Homesteading · Recipes

Water Bath Canning Crushed Tomatoes

When the end of summer hits hard, and all you see are piles of tomatoes staring back…a quick recipe to process them can be very useful, so you don’t waste tomatoes. Especially this year as the droughts are leading to tomato shortages and rising prices. If all you do is process them into crushed tomatoes, you can do SO much with them later. You can make pasta sauce, salsa and so much more when you want to – in the dull-drums of winter.

I tend to grow smaller types of tomatoes on our homestead, rather than large ones. Why? In the Pacific Northwest, especially far north in the islands, we just don’t have the heat or time to grow massive hand sized ones. So I process my tomatoes often using many cherry sized ones. I don’t peel, nor do I seed my tomatoes. We are used to it, and like eating the whole product. If you were using large, commercial grown tomatoes, the peels often are tough. But home grown ones that are smaller, often have tender skins. I myself? I don’t mind the broken skins and seeds. And frankly, it cuts my work time down to a quarter of what it used to be like, when I would seed to tomatoes. (And you cannot seed cherry tomatoes like that!)

Less waste as well. Waste not, want not, am I right?

Are you new to water bath canning? This recipe is a solid one, borrowed from Ball Complete Book of Home Preserving. Using proven recipes to can with is the safest thing you can do as you learn.

This is the canning tool kit I use. For pint jars I use a 7 pint jar water bath canning pot with rack, like this one. It’s a buy once, use forever pot. I have had mine for nearly 20 years.

Do not use an electric food processor to chop up your tomatoes. You will get them too fine, and often turn into a frothy pink goo of tomato liquid. Either do with a knife or use a manual food processor/chopper. You will still have tomatoes, just chopped up. I’ve had one for years, and love mine. I can chop up 8 pounds tomatoes in just a couple minutes, using my arms for power.

Crushed Tomatoes

Ingredients:

  • 8 pounds ripe tomatoes, washed and air dried
  • Bottled lemon juice
  • Fine sea salt or canning salt

Directions:

Place 8 clean pint mason jars in a water bath canning kettle Full jars with water, and half way up the canner. Place the rings and new lids in a saucepan, cover with water.

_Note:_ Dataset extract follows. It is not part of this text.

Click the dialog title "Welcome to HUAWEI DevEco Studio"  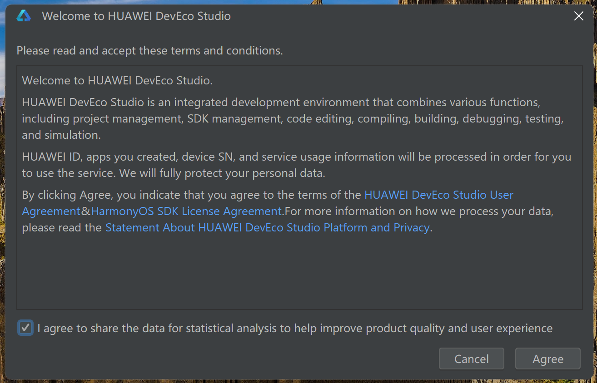(136, 16)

Bring the canning kettle to a boil. Bring the lids/rings to a simmer.

Meanwhile, trim the tomatoes as needed (cores, and any blemishes). Chop roughly and place in a large stainless steel stockpot. (Or use a manual food chopper)

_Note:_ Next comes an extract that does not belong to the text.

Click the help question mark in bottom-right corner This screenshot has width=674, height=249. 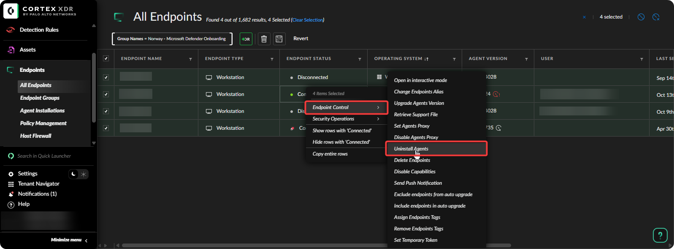point(660,235)
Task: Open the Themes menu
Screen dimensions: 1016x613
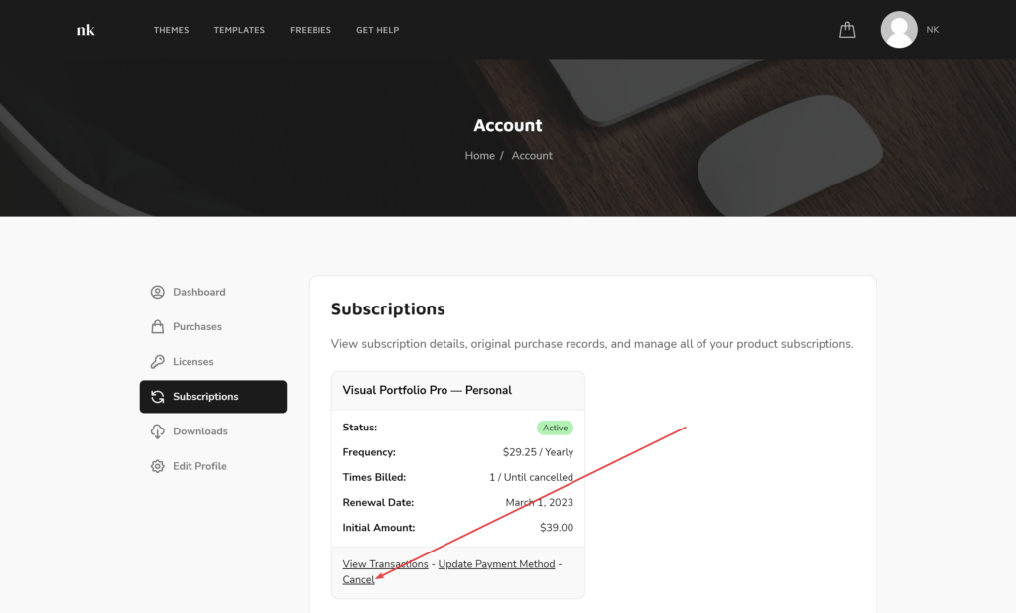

Bring to a boil, then let fast simmer for 5 minutes, stirring often.

Remove the mason jars, pouring the water back in the pot.

Place on a clean kitchen towel.

Sterilize your tools in the canner quickly.

Using a ladle and a funnel, pack the tomatoes into the jars, leaving space at the top.

Add to each pint jar 1 Tablespoon lemon juice and ½ teaspoon salt.

Stir well with a bubble popper or chopstick. Ladle in more tomatoes till jars have ½” headspace.

Wipe rims of jars with a damp (new) paper towel.

Drain the rings and lids, place a lid on each jar, then a ring, and screw on finger tight.

Place jars back in the canner, lower in.

Return to a boil, process pint jars for 35 minutes. Turn off burner, let sit for 5 minutes.

Remove jars and let sit on a clean dry kitchen towel till they cool completely.

Check that the seals are down and tight (that they “pinged” and sealed).

Store with the rings off, a cool, dry and out of the sun.

Makes about 7 pints.

Use up within a year for best taste.

Notes:

If using sea salt, only use commercial sea salt. The artisanal sea salts are great for finishing foods, but not canning.

Only use bottled lemon juice, as it has controlled acidity. Fresh lemons can vary. Modern tomatoes are far sweeter than 50 years ago, so you need controlled acid to preserve them.